If a relative holds a Health and Welfare Lasting Power of Attorney or is a court-appointed deputy, this authority should be verified and respected. However, even legal authority does not justify excessive or irrelevant disclosure.

Mental Health Act detention

Being “sectioned” under the Mental Health Act does not remove a person’s right to confidentiality.

If a patient lacks capacity, the same best interests framework applies. If they retain capacity for decisions about information sharing, their wishes should be respected as far as possible.

Care should be taken not to assume that detention automatically permits disclosure to family members.

Next of Kin: a common misunderstanding

Health and care organisations often assume that being named as Next of Kin gives a relative legal rights to access health information. It does not. 

Next of Kin status is largely an administrative or practical designation, it helps staff know who to contact, not who can receive confidential information. This is true both during a person’s life and after death.

Being Next of Kin does not override confidentiality, does not confer consent, and does not create an automatic right to disclosure.

Decisions about sharing information must still be based on legal authority, best interests (where the person lacks capacity), or legitimate interest after death, and must always be limited to what is necessary.

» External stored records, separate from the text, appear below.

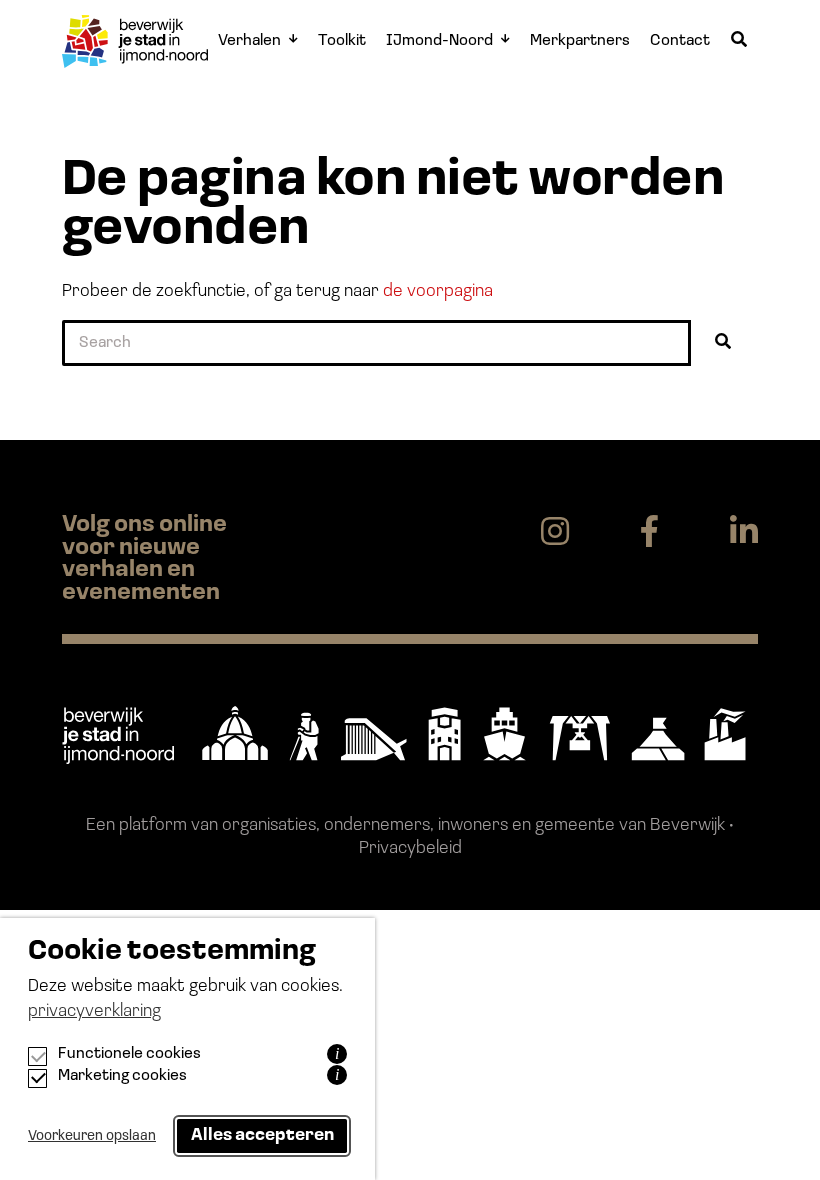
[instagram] (555, 532)
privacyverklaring (94, 1012)
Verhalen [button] (249, 41)
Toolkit (342, 41)
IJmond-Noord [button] (439, 41)
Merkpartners (580, 41)
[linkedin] (744, 532)
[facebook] (649, 532)
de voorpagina (438, 292)
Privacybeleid (410, 849)
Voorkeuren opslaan (92, 1136)
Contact (680, 41)
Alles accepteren (262, 1135)
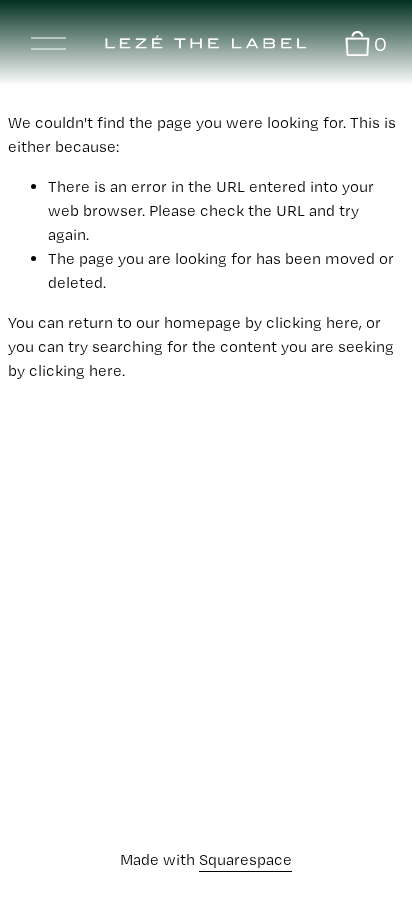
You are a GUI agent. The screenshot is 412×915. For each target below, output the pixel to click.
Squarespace (245, 859)
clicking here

What can usually be shared safely

Even where full disclosure is not appropriate, organisations can usually share:

• Information about processes, policies, and standards of care

• Apologies, learning points, and service improvements

• Clarification of decision-making at a general level

  
  

This allows complaints to be addressed meaningfully without breaching confidentiality.

Documenting the decision matters

In complaints involving deceased or incapacitated patients, how the decision was made is as important as the decision itself.

Records should show:

• Who requested the information

• What authority or interest they demonstrated

• What information was shared and why

• Why wider disclosure was not necessary

This protects both the patient’s confidentiality and the organisation if the decision is later challenged.

A careful balance

Relatives who complain are often distressed, grieving, or trying to make sense of complex events. Compassion and clarity are essential, but so is respecting the rights of the person who received the care.

A lawful response balances:

• Confidentiality

• Best interests

• Transparency and learning

  
  

Clear guidance, confident staff, and proportionate disclosure help ensure complaints are handled properly, without creating new legal or ethical risks.